We all have things like the umbrella that we do, because the culture tells us it is just the way things are done. Whatever your culture (Christian or non-Christian) is telling you to do with Jesus, question it. The Christian culture loves to replace the knowledge and love of Jesus with other things: language, moral living, dress codes, hairstyle, music style/content. The non-Christian culture, unfortunately, looks at the Christian culture, and doesn’t want to have anything to do with Jesus. I think this movie challenges us (Christian and non-Christian alike) to throw all that away and simply know and love Him and let your actions flow from that love.

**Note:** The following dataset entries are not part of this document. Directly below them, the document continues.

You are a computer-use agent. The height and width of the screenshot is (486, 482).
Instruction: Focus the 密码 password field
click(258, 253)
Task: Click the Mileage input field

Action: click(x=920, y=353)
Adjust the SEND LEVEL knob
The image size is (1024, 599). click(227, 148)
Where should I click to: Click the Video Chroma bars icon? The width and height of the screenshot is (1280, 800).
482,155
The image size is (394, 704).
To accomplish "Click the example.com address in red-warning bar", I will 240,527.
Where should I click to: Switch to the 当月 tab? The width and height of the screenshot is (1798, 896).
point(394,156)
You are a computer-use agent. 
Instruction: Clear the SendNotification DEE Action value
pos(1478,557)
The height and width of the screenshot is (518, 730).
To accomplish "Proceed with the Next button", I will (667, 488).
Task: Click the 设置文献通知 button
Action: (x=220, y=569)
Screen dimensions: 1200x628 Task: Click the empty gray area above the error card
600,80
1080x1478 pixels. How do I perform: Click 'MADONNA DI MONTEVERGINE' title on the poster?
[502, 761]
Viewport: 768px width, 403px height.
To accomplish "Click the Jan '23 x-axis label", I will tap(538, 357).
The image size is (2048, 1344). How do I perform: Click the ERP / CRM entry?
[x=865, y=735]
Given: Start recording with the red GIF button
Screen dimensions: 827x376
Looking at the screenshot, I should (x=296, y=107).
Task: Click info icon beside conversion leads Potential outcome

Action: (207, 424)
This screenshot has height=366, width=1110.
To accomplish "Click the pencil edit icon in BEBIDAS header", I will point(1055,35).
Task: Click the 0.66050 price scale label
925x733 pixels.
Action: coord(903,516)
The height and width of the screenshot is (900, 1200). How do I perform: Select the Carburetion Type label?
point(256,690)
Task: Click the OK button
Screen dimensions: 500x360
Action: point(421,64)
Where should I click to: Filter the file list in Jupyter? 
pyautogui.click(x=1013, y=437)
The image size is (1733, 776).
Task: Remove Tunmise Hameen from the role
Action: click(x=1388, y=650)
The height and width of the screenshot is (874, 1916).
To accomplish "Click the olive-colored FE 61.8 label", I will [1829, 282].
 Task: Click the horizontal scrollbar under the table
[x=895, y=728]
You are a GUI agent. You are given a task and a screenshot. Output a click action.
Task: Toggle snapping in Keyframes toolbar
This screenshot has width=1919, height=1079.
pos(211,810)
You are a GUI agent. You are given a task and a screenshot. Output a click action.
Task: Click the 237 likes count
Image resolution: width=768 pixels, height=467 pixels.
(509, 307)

And one of the scribes came up and heard them disputing with one another, and seeing that he answered them well, asked him, “Which commandment is the most important of all?” Jesus answered, “The most important is, ‘Hear, O Israel: The Lord our God, the Lord is one. And you shall love the Lord your God with all your heart and with all your soul and with all your mind and with all your strength.’ The second is this: ‘You shall love your neighbor as yourself.’ There is no other commandment greater than these.” And the scribe said to him, “You are right, Teacher. You have truly said that he is one, and there is no other besides him. And to love him with all the heart and with all the understanding and with all the strength, and to love one’s neighbor as oneself, is much more than all whole burnt offerings and sacrifices.” And when Jesus saw that he answered wisely, he said to him, “You are not far from the kingdom of God.” And after that no one dared to ask him any more questions. - Mark 12:28-34



3 Responses to “Blue Like Jazz”

  1. Mark Sommer  

    I really want to see this, but as of now I would have to drive some distance to a theater where it is playing. Thanks for the review!

  2. CoachZ  

    I’d have to also! At least 3 hours, even though we screened it the quality was kinda bad and there was some kind of logo over the screen ;-) Thanks Mark.

  3. Sandy  

    Great, thought provoking review. Well done. Bottom line…love Jesus.